The documentation for forecast.lm says:
An optional data frame in which to look for variables with which to predict. If omitted, it is assumed that the only variables are trend and season, and h forecasts are produced.
so it's optional if trend and season are your only predictors.
The ARIMA model works because it's using lagged values of the time series in the forecast. For the linear model, it uses the given predictors (Mfg.NO.Total..USA. and Mfg.Inv.Total..USA. in your case) and thus needs their corresponding future values; without these, there are no independent variables to predict from.
In the edit, you added those variables to your future dataset, but they still have values of NA for all future points, thus the forecasts are also NA.

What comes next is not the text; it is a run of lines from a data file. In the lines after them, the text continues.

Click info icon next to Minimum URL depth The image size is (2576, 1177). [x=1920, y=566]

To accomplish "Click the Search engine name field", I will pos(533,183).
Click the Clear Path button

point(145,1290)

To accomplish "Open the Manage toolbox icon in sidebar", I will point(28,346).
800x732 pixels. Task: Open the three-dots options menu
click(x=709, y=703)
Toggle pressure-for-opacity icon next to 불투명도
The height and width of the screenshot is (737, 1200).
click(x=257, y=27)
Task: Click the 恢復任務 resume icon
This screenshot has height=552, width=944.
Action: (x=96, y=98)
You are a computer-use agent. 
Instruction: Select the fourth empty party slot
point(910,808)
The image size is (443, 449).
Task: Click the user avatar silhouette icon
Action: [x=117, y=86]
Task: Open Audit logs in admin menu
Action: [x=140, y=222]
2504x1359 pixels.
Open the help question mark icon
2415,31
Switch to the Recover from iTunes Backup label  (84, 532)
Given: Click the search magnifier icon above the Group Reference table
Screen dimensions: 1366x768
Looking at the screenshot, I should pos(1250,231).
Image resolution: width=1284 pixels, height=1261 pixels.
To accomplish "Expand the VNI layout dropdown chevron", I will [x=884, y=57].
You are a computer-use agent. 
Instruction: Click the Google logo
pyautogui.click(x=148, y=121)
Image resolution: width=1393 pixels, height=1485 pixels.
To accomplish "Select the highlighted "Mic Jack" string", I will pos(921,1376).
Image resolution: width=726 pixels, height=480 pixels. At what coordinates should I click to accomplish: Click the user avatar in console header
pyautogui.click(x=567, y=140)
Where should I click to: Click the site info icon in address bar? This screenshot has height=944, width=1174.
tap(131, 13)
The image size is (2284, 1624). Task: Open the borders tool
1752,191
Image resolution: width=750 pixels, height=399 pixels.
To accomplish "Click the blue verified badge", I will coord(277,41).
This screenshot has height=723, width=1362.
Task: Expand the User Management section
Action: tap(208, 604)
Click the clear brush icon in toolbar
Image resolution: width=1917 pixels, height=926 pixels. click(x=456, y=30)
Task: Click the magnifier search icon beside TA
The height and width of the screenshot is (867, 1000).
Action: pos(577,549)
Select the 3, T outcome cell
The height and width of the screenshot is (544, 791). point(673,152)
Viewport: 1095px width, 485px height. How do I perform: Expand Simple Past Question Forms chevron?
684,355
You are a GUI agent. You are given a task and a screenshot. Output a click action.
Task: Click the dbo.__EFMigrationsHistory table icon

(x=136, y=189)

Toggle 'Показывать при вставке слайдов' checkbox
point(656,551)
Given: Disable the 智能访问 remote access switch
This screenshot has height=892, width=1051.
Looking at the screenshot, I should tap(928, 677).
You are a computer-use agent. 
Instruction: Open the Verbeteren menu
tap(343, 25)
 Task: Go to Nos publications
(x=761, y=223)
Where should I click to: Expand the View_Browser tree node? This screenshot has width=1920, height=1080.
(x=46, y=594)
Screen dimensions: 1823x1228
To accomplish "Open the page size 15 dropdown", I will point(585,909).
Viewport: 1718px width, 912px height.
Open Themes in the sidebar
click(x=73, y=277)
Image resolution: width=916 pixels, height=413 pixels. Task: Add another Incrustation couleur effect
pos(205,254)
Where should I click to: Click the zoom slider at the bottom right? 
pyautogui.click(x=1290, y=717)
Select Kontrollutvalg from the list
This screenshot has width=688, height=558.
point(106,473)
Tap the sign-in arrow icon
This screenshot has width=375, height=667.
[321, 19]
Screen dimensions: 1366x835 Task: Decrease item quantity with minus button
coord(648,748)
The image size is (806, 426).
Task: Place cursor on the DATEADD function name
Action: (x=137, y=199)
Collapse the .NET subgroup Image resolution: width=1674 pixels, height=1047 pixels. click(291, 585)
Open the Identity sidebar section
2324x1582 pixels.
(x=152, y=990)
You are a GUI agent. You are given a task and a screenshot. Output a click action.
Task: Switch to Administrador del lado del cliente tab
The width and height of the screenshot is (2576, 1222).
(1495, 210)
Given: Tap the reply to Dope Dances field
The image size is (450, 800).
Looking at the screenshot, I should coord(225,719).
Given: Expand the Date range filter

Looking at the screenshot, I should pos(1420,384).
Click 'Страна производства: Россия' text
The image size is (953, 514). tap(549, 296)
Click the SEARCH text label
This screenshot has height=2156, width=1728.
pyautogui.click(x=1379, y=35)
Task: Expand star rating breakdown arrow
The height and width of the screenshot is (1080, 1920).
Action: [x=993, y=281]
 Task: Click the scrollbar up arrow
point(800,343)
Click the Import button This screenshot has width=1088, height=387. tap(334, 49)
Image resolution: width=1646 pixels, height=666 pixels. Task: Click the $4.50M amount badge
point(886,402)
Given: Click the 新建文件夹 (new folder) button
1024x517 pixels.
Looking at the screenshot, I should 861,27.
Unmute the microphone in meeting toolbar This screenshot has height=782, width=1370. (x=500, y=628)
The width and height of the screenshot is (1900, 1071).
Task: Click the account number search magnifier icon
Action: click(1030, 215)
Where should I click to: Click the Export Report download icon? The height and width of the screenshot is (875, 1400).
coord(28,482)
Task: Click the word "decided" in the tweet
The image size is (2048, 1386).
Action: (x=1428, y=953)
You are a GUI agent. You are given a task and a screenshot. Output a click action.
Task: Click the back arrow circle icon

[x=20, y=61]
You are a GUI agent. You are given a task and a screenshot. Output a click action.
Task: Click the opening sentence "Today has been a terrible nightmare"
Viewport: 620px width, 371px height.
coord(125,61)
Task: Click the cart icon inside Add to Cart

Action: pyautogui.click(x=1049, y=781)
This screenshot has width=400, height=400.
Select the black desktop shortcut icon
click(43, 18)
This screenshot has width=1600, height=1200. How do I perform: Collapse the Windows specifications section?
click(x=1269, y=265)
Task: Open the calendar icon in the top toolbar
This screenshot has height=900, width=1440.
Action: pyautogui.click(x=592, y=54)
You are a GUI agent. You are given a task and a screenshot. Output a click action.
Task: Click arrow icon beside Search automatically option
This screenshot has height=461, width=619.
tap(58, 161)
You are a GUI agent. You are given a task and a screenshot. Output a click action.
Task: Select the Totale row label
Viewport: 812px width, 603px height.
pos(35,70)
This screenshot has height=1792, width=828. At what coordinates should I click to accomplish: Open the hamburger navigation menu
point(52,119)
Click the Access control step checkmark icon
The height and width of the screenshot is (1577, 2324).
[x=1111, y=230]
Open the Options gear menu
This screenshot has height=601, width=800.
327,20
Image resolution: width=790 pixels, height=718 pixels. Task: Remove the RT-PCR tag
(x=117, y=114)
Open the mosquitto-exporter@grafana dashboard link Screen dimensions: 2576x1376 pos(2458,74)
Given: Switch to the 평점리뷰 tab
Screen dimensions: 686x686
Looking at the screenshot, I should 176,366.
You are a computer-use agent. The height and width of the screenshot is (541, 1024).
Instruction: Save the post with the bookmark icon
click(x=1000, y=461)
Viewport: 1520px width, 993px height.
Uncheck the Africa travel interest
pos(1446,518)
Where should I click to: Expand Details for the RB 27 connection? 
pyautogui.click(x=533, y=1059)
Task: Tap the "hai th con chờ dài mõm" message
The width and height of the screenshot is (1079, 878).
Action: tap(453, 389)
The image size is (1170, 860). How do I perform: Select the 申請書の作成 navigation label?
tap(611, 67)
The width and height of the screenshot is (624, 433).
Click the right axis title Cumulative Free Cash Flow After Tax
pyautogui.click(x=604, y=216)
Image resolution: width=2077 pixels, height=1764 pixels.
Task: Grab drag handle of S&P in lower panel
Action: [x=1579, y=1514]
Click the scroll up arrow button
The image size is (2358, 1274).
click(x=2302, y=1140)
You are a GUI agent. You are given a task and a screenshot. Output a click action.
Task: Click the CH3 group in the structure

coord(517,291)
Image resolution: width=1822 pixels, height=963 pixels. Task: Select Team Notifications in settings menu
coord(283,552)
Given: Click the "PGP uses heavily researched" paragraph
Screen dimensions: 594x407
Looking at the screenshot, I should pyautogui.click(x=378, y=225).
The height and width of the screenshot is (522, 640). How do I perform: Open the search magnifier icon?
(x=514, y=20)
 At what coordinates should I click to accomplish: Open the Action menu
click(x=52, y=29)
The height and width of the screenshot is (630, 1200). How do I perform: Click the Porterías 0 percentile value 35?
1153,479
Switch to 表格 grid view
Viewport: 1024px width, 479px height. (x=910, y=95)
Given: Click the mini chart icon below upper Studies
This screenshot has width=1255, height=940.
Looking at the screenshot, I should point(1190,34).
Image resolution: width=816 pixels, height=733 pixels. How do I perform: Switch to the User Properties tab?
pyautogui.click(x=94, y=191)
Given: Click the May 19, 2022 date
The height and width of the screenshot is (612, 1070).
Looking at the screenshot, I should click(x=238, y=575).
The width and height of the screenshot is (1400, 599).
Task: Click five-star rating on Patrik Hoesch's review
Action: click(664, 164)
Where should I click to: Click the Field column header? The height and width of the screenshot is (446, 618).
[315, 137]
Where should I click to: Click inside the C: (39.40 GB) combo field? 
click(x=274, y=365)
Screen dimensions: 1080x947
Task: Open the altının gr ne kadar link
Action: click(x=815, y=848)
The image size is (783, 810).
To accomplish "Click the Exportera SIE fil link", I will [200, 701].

Gabe is correct. You need future values of your causals.
You should consider the Transfer Function modeling process instead of regression(ie developed for use with cross-sectional data). By using prewhitening your X variables (ie build a model for each one), you can calculate the Cross correlation function to see any lead or lag relationship.
It is very apparent that Inv.Total is a lead variable(b**-1) from the standardized graph of Y and the two x's. When Invto moves down so does shipments. In addition, there is also AR seasonal component beyond the causals that is driving the data. There are a few outliers as well so this is a robust solution. I am developer of this software used here, but this can be run in any tool.